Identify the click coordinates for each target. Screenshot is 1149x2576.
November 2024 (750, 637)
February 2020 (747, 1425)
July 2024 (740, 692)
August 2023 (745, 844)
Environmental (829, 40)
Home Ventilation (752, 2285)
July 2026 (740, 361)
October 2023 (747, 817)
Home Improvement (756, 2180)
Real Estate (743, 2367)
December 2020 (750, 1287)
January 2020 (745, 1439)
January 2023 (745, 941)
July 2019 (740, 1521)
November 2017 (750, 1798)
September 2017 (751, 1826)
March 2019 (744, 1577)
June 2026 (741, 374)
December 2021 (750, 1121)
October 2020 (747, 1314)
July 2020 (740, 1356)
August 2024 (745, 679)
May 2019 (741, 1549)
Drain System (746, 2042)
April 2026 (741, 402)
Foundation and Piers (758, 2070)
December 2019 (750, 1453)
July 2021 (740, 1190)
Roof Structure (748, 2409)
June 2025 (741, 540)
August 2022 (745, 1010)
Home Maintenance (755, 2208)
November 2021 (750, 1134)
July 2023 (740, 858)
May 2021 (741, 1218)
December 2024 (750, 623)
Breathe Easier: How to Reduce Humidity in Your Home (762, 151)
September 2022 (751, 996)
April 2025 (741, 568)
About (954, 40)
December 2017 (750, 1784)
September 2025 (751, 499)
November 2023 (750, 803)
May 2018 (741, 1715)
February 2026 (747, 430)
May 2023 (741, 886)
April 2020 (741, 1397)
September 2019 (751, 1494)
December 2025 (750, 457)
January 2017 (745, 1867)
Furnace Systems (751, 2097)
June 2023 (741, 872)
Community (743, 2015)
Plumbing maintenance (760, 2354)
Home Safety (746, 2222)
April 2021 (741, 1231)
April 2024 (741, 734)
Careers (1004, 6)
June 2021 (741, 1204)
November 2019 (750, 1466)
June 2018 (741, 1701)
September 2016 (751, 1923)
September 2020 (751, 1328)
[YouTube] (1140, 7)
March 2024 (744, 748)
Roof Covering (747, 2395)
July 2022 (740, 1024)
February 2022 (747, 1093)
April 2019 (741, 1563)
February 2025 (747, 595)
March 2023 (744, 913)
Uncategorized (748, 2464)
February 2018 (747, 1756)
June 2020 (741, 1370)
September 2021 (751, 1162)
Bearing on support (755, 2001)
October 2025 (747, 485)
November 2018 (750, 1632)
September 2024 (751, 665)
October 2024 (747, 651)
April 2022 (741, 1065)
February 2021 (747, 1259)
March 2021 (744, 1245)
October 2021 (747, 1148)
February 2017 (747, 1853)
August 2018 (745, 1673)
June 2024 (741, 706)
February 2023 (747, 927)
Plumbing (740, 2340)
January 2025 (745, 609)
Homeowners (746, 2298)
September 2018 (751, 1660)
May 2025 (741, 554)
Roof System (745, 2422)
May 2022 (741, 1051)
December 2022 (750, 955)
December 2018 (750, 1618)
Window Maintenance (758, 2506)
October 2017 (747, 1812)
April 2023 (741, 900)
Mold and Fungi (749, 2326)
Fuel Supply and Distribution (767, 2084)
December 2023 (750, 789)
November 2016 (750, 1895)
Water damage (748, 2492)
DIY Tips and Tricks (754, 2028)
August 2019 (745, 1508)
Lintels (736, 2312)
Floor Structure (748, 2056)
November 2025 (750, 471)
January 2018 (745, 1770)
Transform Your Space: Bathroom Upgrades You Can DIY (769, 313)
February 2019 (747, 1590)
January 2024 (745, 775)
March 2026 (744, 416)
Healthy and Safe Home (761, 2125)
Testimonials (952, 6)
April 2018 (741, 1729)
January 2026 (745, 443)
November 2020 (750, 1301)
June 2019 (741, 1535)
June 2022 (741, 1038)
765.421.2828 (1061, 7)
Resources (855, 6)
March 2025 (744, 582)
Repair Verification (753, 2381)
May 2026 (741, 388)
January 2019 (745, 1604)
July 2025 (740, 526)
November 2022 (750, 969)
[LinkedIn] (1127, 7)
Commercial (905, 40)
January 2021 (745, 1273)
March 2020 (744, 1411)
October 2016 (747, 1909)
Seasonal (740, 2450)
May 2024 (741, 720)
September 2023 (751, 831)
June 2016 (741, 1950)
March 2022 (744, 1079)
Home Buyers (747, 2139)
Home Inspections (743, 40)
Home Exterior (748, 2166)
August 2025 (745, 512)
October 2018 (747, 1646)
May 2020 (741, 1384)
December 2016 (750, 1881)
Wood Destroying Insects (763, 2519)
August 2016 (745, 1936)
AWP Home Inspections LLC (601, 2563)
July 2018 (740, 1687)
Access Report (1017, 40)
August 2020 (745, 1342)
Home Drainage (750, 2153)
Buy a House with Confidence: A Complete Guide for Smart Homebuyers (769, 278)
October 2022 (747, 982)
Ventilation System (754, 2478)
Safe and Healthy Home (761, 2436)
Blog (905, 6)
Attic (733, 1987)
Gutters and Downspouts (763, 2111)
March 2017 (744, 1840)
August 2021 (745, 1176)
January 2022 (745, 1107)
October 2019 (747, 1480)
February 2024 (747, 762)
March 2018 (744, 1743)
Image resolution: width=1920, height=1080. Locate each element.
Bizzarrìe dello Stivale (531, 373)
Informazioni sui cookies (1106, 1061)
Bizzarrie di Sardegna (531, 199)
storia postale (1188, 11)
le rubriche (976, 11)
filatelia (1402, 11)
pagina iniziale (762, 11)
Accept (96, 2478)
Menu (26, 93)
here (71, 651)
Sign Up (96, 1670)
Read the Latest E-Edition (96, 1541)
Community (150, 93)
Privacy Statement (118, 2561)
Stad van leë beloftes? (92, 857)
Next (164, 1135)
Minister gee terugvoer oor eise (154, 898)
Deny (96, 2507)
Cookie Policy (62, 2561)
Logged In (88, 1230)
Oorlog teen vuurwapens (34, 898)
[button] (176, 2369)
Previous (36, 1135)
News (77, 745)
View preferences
################
◆ **Assigned task**
The required output is every line from the one that holds "Bizzarrìe dello Stivale (531, 373)" through the last line of the listing above, retyped exactly and with nothing else.

◆ **Task solution**
Bizzarrìe dello Stivale (531, 373)
Informazioni sui cookies (1106, 1061)
Bizzarrie di Sardegna (531, 199)
storia postale (1188, 11)
le rubriche (976, 11)
filatelia (1402, 11)
pagina iniziale (762, 11)
Accept (96, 2478)
Menu (26, 93)
here (71, 651)
Sign Up (96, 1670)
Read the Latest E-Edition (96, 1541)
Community (150, 93)
Privacy Statement (118, 2561)
Stad van leë beloftes? (92, 857)
Next (164, 1135)
Minister gee terugvoer oor eise (154, 898)
Deny (96, 2507)
Cookie Policy (62, 2561)
Logged In (88, 1230)
Oorlog teen vuurwapens (34, 898)
[button] (176, 2369)
Previous (36, 1135)
News (77, 745)
View preferences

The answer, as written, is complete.